According to a leaked draft of the artificial intelligence regulations envisioned by the European Union’s lawmakers, fines could reach up to 4%of global annual revenue (or €20 million if greater) for prohibited use-cases.
The regulation is expected to be delivered this week. The plan to regulate AI has been on the back burner for a while. In February last year, the European Commission published a white paper showing plans for regulating artificial intelligence apps deemed highly risky. In the beginning, the lawmakers considered focusing on specific sectors.
A blanket AI policy
Some of the sectors targeted initially included energy and recruitment. However, it soon became clear that the approach might not be as efficient. So, the lawmakers seemed to have looked at AI risk as a whole without necessarily narrowing it down to specific industries.

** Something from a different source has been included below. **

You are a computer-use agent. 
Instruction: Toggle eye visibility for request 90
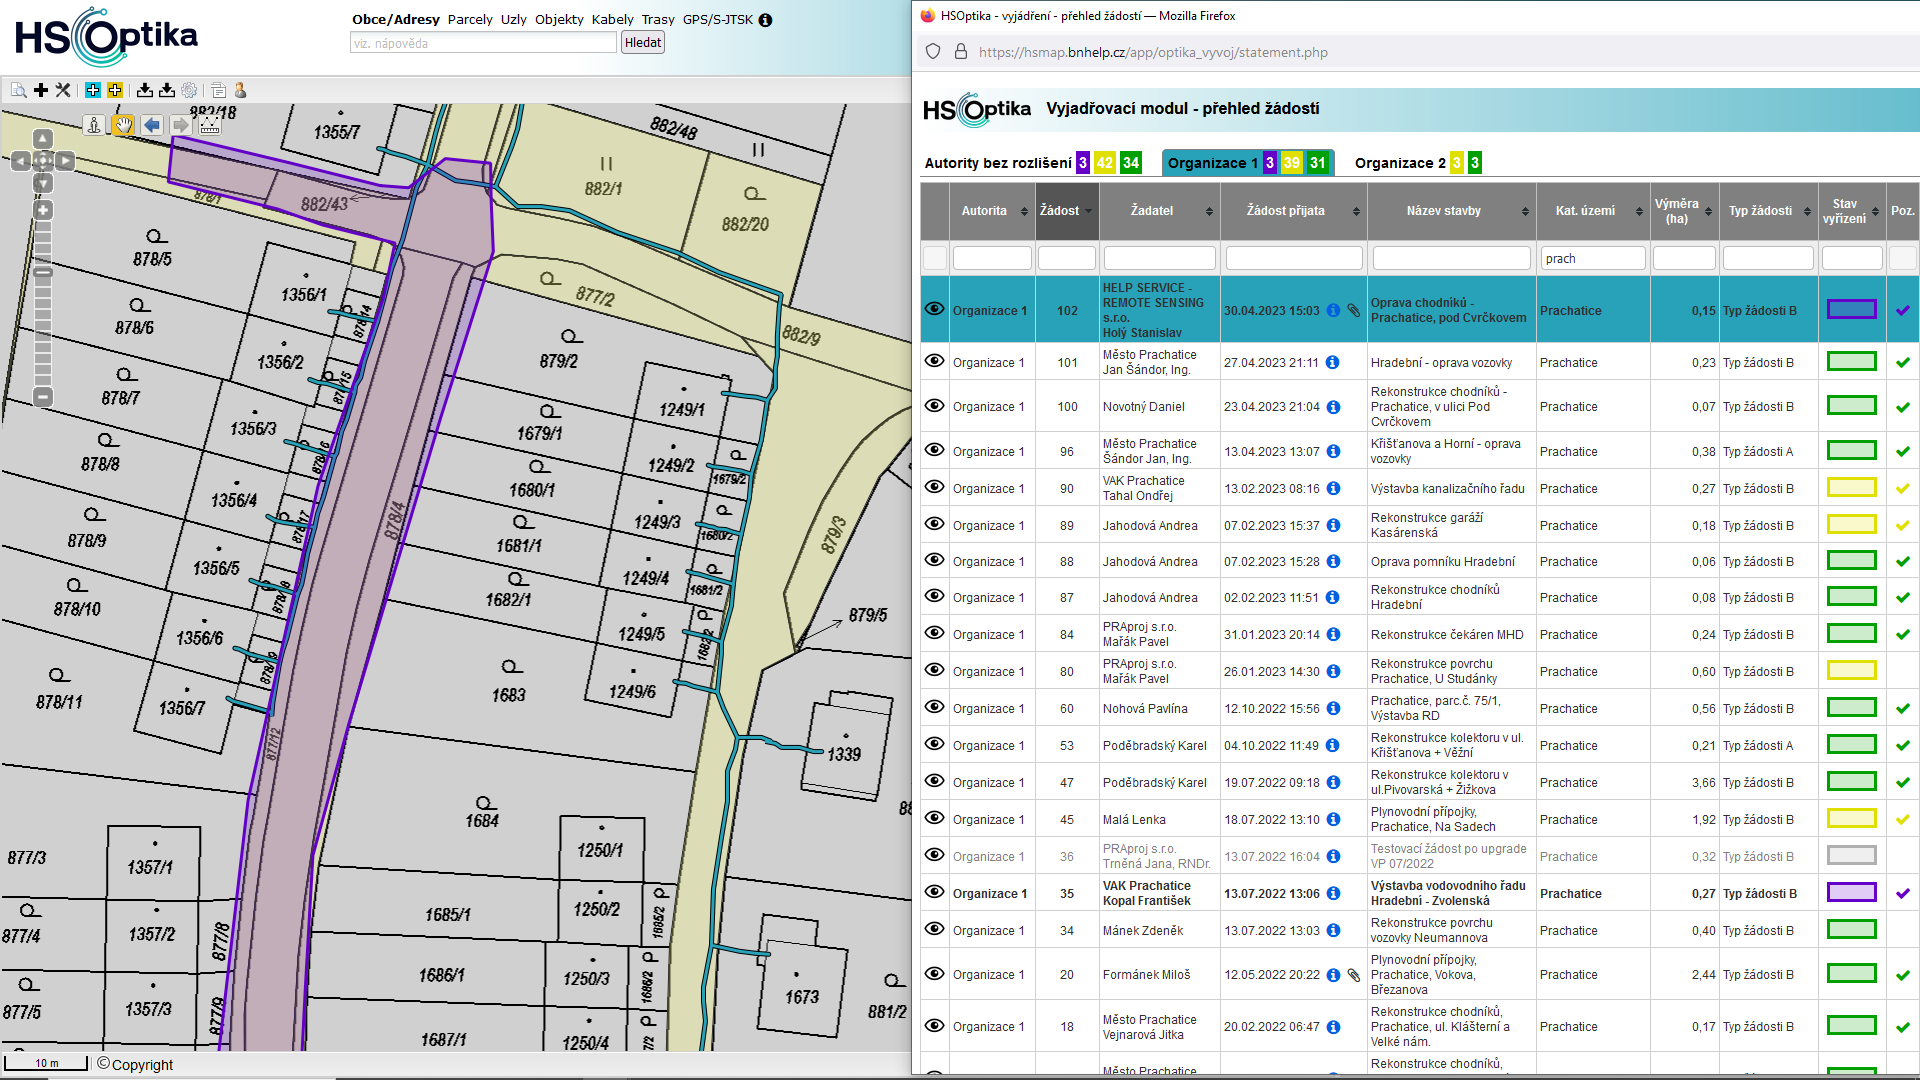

The focus is now on compliance requirements for AI apps considered high risk. They could occur anywhere, from weapons and the military to less defence-driven use cases. Things the EU aims for are human oversight and at least a kill switch to bypass an AI. The goal for the Commission seems to be geared towards getting the public to trust AI.
High-risk examples of AI:
- AI systems that evaluate creditworthiness;
- AI systems that make individual risk assessments;
- AI systems used for recruitment;
- AI systems and algorithms for predicting crime;
- AI systems that priorities the dispatching of emergency services;
- AI systems that determine the access to or assigning people to educational institutes;
The use of artificial intelligence by the military and systems used by authorities will be exempt from the new rules. They can use AI for purposes that are banned for commercial use.
Examples of AI systems that are likely to be banned:
- AI systems designed to manipulate human behaviour, opinions or decisions;
- AI systems for random surveillance applied in a general manner;
- AI systems used for social scoring;
- AI systems that exploit information or predictions to target a person on their vulnerabilities;
Encouraging the use of good AI
The aim seems to be about using a system of compliance checks and balances borne of EU values to encourage trustworthy or “human-centric” AI applications that aren’t high risk. There is also some criticism of the new rules. Some of them are too vague.
Another part of the draft talks about the support AI development in the EU. Member States could be pushed to start regulatory sandboxing schemes where startups and SMEs get dibs on AI development and testing, before hitting the market.